TASK SET:
a - Set down, word for word, the passage of the code review comment that opens with the words containing "Can alternatively renamed" and closes with "if it's useful(?)".
b - Extend the code review comment on the backedge-taken count, starting after its final sentence.

Would be better to separate the functional (+1) change from the variable name changes and divideNearest(). The latter is an NFC which is independent of and hides the former.

If the functional change goes first, it can e.g. simply do

+  uint64_t EstimatedBackedgeTakenCount;
  if (LatchBR->getSuccessor(0) == L->getHeader())
-    return (TrueVal + (FalseVal / 2)) / FalseVal;
+    EstimatedBackedgeTakenCount = (TrueVal + (FalseVal / 2)) / FalseVal;
  else
-    return (FalseVal + (TrueVal / 2)) / TrueVal;
+    EstimatedBackedgeTakenCount = (FalseVal + (TrueVal / 2)) / TrueVal;
+  return EstimatedBackedgeTakenCount + 1;

Can alternatively renamed original function to getEstimatedBackedgeTakenCount(), and introduced a new getLoopEstimatedTripCount() which returns the former plus one, if it's useful(?)

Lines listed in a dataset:
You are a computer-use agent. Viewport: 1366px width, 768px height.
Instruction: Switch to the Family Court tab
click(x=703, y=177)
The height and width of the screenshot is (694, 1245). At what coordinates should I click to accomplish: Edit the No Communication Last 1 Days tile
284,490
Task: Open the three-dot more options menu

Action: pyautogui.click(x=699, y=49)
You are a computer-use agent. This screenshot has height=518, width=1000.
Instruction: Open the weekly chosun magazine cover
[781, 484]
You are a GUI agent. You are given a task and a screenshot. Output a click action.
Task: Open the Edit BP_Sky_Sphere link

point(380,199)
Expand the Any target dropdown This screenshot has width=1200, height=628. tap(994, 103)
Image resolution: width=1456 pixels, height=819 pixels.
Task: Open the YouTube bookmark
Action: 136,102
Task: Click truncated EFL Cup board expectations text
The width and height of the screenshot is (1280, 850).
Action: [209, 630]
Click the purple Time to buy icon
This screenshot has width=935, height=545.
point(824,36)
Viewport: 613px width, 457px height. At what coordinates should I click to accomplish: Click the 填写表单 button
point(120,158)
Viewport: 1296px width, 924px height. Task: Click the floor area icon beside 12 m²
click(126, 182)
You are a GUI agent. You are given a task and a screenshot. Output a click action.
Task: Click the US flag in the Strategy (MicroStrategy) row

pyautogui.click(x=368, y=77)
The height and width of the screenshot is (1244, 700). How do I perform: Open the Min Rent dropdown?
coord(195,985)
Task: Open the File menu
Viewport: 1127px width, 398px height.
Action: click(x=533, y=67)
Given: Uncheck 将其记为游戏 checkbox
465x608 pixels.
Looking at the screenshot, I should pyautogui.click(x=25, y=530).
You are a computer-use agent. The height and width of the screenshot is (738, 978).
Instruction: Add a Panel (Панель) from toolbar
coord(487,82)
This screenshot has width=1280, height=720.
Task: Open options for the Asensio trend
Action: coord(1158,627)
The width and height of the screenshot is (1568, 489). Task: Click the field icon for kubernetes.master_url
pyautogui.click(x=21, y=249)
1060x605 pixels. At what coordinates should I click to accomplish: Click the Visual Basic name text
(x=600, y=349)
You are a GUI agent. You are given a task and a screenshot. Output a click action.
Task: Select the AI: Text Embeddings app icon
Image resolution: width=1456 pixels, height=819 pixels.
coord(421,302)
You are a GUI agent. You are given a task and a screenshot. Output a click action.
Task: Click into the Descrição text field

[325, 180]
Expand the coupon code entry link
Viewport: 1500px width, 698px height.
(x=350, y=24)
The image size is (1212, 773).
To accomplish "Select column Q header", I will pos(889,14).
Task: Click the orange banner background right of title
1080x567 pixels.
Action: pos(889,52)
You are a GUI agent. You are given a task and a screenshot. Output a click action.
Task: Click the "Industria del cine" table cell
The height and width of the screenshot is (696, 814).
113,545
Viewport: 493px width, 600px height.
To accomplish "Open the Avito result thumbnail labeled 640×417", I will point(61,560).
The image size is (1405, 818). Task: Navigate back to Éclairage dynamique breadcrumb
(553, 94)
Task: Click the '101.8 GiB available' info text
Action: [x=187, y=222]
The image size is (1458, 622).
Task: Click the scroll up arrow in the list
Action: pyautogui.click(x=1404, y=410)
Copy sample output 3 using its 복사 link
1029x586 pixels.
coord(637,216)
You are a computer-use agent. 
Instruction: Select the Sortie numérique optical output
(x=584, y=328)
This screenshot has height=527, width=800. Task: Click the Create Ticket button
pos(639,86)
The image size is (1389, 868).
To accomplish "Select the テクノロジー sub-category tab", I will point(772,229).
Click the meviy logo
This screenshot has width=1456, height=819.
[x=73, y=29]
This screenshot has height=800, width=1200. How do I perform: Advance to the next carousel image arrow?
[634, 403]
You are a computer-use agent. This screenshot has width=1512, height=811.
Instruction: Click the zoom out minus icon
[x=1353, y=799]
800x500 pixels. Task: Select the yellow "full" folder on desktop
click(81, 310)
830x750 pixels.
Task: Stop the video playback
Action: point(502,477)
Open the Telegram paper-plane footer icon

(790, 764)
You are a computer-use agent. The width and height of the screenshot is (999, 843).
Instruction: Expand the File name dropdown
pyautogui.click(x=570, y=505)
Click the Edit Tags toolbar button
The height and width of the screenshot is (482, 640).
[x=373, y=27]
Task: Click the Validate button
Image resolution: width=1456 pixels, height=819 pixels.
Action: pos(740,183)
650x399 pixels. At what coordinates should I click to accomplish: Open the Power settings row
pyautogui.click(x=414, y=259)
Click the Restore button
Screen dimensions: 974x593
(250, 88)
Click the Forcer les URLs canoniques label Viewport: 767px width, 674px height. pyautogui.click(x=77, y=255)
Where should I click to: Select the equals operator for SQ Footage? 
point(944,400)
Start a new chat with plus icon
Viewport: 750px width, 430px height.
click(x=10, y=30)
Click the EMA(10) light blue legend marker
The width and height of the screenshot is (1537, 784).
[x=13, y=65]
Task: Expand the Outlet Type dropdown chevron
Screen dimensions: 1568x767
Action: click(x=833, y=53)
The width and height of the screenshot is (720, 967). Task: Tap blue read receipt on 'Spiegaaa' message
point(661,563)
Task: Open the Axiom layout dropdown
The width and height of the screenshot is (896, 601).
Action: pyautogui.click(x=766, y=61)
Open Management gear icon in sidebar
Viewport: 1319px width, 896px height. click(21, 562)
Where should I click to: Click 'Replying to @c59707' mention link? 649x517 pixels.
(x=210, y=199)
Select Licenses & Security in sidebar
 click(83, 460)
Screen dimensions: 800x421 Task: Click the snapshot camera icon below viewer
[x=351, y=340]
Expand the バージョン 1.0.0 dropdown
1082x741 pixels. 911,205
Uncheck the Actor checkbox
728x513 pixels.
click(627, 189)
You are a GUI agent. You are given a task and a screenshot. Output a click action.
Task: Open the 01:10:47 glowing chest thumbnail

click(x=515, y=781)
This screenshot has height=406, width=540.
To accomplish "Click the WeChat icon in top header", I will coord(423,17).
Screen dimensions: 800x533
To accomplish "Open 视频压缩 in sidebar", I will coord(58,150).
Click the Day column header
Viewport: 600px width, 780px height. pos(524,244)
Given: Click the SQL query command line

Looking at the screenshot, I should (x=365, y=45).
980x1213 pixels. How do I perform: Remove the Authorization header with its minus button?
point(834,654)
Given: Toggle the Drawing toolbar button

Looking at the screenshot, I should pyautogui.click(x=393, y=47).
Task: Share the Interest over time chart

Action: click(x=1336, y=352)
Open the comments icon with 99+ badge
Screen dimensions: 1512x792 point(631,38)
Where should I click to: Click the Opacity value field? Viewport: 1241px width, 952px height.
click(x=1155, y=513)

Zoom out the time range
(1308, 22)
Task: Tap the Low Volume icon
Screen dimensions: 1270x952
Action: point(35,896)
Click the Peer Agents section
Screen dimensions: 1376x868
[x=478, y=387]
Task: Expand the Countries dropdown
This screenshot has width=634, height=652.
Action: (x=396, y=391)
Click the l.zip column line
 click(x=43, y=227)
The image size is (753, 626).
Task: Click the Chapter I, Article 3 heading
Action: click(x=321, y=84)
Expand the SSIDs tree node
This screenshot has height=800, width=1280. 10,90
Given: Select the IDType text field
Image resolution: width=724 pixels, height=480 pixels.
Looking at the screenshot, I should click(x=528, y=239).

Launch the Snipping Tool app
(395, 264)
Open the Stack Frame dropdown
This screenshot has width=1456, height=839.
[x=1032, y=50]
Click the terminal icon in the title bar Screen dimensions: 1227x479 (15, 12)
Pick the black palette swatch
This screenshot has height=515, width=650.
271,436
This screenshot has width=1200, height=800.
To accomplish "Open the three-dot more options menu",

REPLIES:
a -
Can alternatively renamed original function to getEstimatedBackedgeTakenCount(), and introduced a new getLoopEstimatedTripCount() which returns the former plus one, if it's useful(?)

b -
llvm/unittests/Transforms/Utils/CMakeLists.txt
18 ↗(On Diff #235561)

already there?

llvm/unittests/Transforms/Utils/LoopUtilsTest.cpp
1 ↗(On Diff #235561)

"This file was added." - this file already exists, right?
What is this trying to check on top of the above fixed lit tests?

Ayal added a comment.Dec 30 2019, 4:31 AM

Just pointing out for the record that this is extracted from D67905

ebrevnov updated this revision to Diff 235679.Dec 30 2019, 11:43 PM

Factor out NFC stuff + rebase

ebrevnov marked an inline comment as done.Jan 8 2020, 9:03 PM
Ayal added inline comments.Jan 9 2020, 12:49 AM
llvm/lib/Transforms/Utils/LoopUtils.cpp
726–727

If !LatchCycleWeight (if !BackedgeTakenWeight) it should return 1 instead of 0. I.e., should always be equal to "getEstimateBackedgeTakenCount()" plus 1.

If !LatchExitWeight, perhaps better return None instead of 0? This implies the loop was never entered when gathering the profile, or loop was entered once and never exited(?); in either case estimating the trip count to be zero seems wrong.

ebrevnov marked 2 inline comments as done.Jan 9 2020, 2:15 AM
ebrevnov added inline comments.
llvm/lib/Transforms/Utils/LoopUtils.cpp
726–727

Completely agree.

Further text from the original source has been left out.